In severe circumstances, both COVID-19 and flu can lead to pneumonia and respiratory failure. Similarly, there are overlaps in high-risk populations most vulnerable for contracting and developing severe illness, Robinson said.

For the flu, the most vulnerable communities are older adults and young children, as well as those who have underlying lung and heart conditions or who are immunocompromised. Similarly with COVID-19 cases, older adults, those with compromised immune systems and pregnant people have traditionally been more vulnerable, but otherwise healthy populations have also been impacted.

“There’s a lot of overlap here in terms of the two viruses and who might be most susceptible to significant disease with either or both,” he added.

The flu season 2021-22 has remained fairly quiet compared to years past, Robinson said, likely due to vaccinations and COVID-19-related safety measures, like masking and social distancing.
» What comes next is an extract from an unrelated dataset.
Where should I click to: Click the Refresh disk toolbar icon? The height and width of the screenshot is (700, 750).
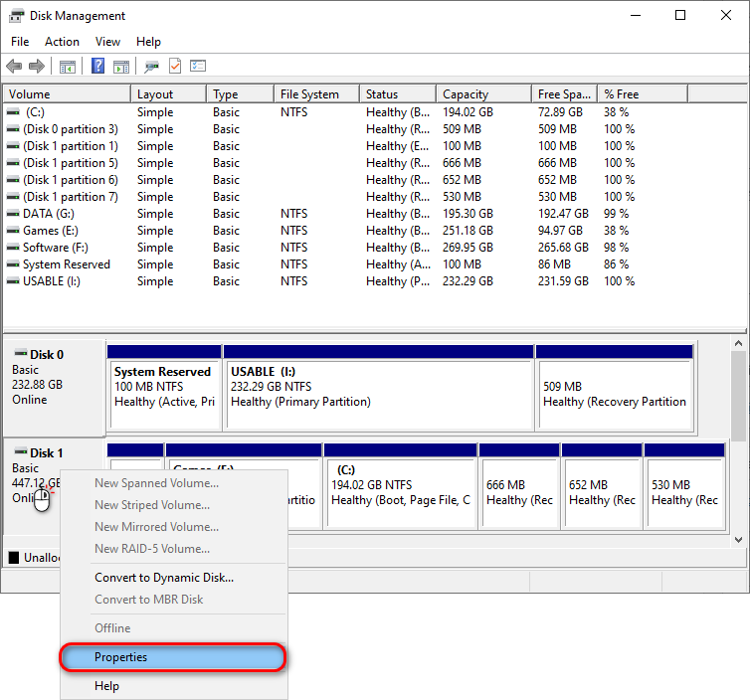tap(151, 67)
Flu cases tend to peak during the January and February time frame, he said, which is why these next few weeks will be telling.

As for preventive measures people can take, Robinson stressed the importance of both the flu and COVID vaccines, as well as people seeking out COVID boosters once eligible. Masking, frequent handwashing and social distancing are all practices that can help lower transmission rates.

“There’s a lot of overlap in terms of transmission and avoidance of both of these,” he said.